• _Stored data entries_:
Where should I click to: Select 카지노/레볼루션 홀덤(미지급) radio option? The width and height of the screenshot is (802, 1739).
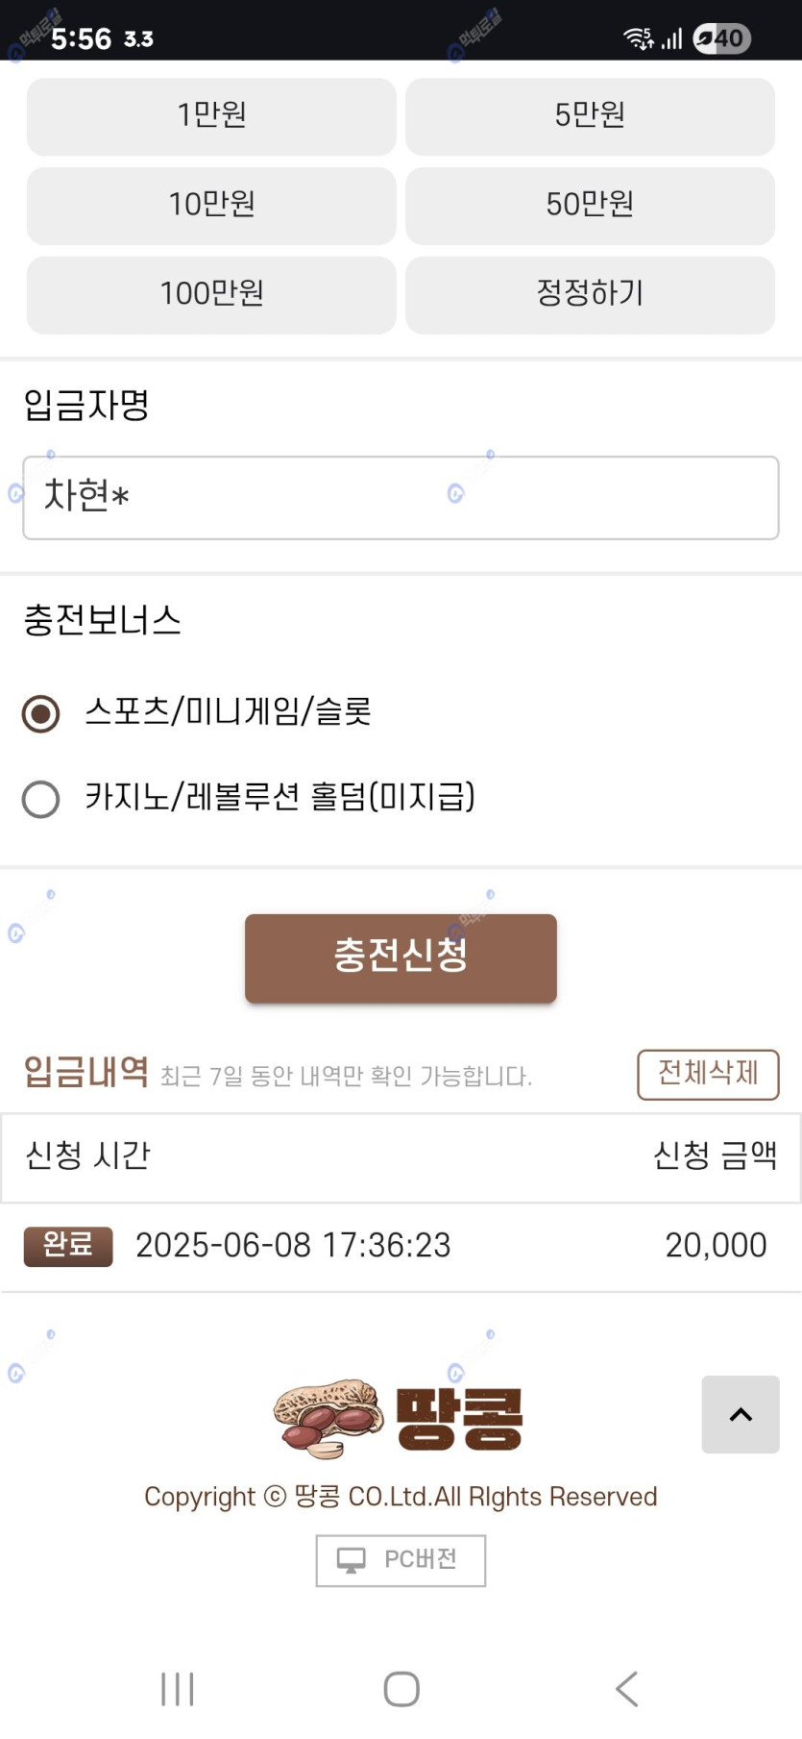point(41,799)
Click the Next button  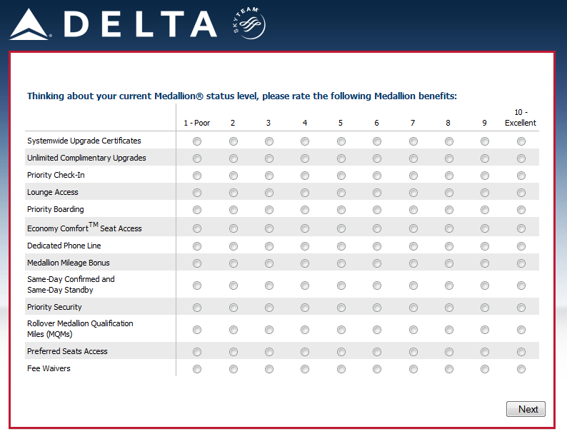click(x=526, y=409)
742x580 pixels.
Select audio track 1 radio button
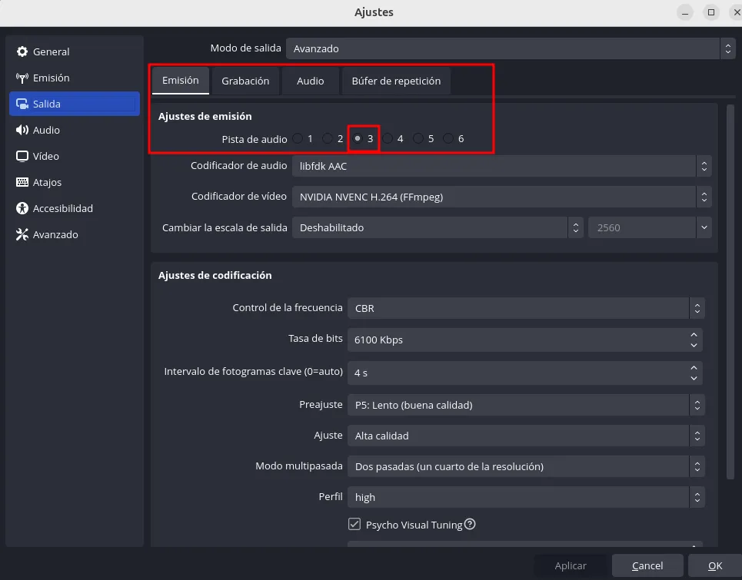(297, 139)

• _EXERCISE DIRECTIONS_: Going from the line holding "742x580 pixels." to the last line of the data above, reproduce every line exactly, both included, with the pictures omitted.

• _WRITTEN ANSWER_:
742x580 pixels.
Select audio track 1 radio button
(297, 139)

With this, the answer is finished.